Patelco’s Rina Johnson says the credit union goes the other way.
“We send out regular emails helping keep members informed about the Fed rate increases and how the hikes may apply to them and how we can best support them,” says Johnson.
Banking institutions that go right at the issue in an explicit way in their marketing are still not the majority, according to Anjali Ambani, Senior Research Analyst at Mintel Comperemedia. In their work she and Bella Broccolo, Associate Research Analyst, have found that often it is nonbank financial brands that are squarely addressing current conditions and the potential for a recession.
Brands that explicitly use these terms tend to pair it with consumer educational efforts or with promotion of products that can help people cope. Examples of the former are seen below in the example from Wright-Patt Credit Union, Fairborn, Ohio, and Daylight, a neobank created for the LGBTQ+ community, with its “Recession Money Rulebook.” Examples of product promotion, include the alternative investments offered by Fundrise and American Advisors Group’s promotion to older Americans suggesting reverse mortgages as inflation protection.
Broccolo says that such offers carry a “the time for this is now” message.
Ambani says the promotion below from Ally Bank is a good example of how to tie both product promotion and consumer concern into one message. The graphic, from an Ally email, offers a cash bonus for opening an account that has a new, higher rate. And on top of that is a message indicating that Ally watches the markets to make sure it offers a decent return on savings.
Many banking institutions have taken rising rates as an opportunity to promote special discounts or opportunities to borrow before rates ratchet up further. Ambani says that credit card issuers have been hawking 0% balance transfers and introductory APRs in hopes of convincing rate-wary consumers to move over to their offerings.
Deposit Marketing Mostly Sticks with Rate Promotion
Something that has surprised Bella Broccolo about banking promotions for deposits is how many strictly promote rates.
“Most are heavily numbers-focused,” she explains. “It may be a consequence of rates changing quickly and institutions just trying to keep up with that. But some sort of differentiation would be interesting and unexpected.”
Broccolo says that many institutions aren’t changing their digital creatives but simply raising the rate included in it as market rates go up.
With occasional exceptions, this applies in direct mail promotion as well, according to Ambani. She has been surprised that more creativity isn’t being applied to deposit promotion. Here and there efforts stand out, such as Chase Bank’s promotion of deposit accounts to its private clients more heavily than before.
The most aggressive efforts — again rate-centered — have been among direct banks, including Ally, Marcus, SoFi, Synchrony and others.
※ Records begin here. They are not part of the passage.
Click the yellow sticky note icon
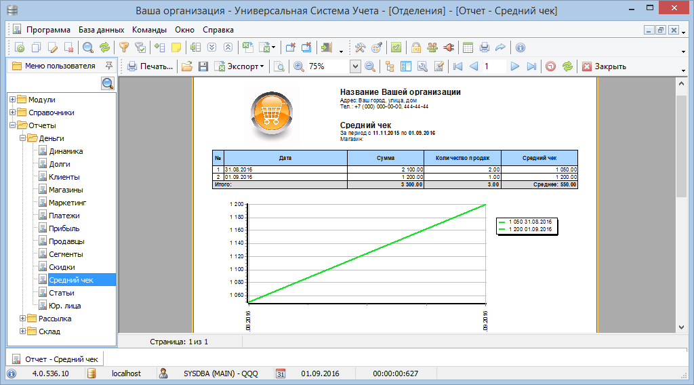This screenshot has height=385, width=694. click(x=176, y=47)
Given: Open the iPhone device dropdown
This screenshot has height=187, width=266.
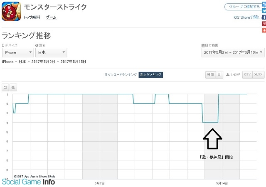Looking at the screenshot, I should [17, 52].
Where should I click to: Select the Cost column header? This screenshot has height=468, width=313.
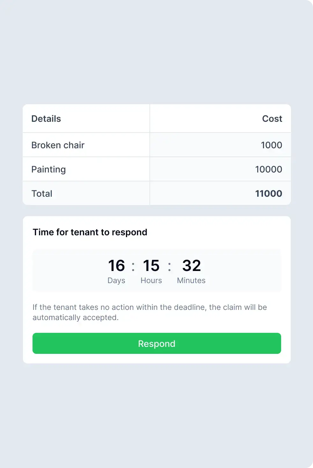pos(272,119)
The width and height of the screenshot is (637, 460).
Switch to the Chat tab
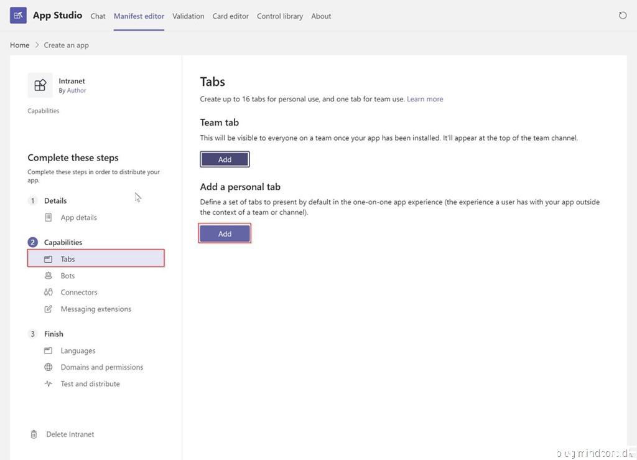coord(98,16)
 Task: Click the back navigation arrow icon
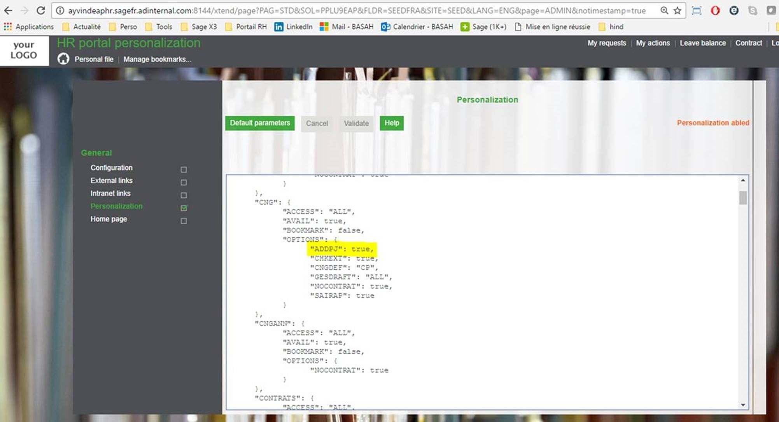tap(9, 9)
They have been promoting higher rates heavily, according to the analysts.
Necessities Become Focus for Share-of-Wallet Promotion
One area that has stood out is card issuers’ offers of bonuses for charging gasoline on their cards. Gas prices had been falling in mid-August to just under $4 a gallon after topping $5 nationally in June 2022, but these bonuses, introduced earlier, have card marketers thinking about marketing tie ins that provide price relief in one way or another.
Broccolo, who produced a report on the subject of gasoline-based incentives, says that “brands are starting to consider other pain points for consumers, because the end goal with these cashback promotions is to address what’s important to the consumer at the time.” She notes that Discover offered 5% cashback offers on purchases at Target at the same time that it was offering 5% cashback on gas purchases. (This offer ran from April-June 2022, as part of the Discover “Cashback Calendar.” In later 2022 purchases on Amazon and through digital wallets will have 5% cashback levels.)
Cashback for debit card purchases of gas and other essentials has caught on among fintechs. During mid-2022 Dave introduced a limited-time 10% gas cashback incentive, in part because many of its members don’t qualify for credit cards that offer cashback.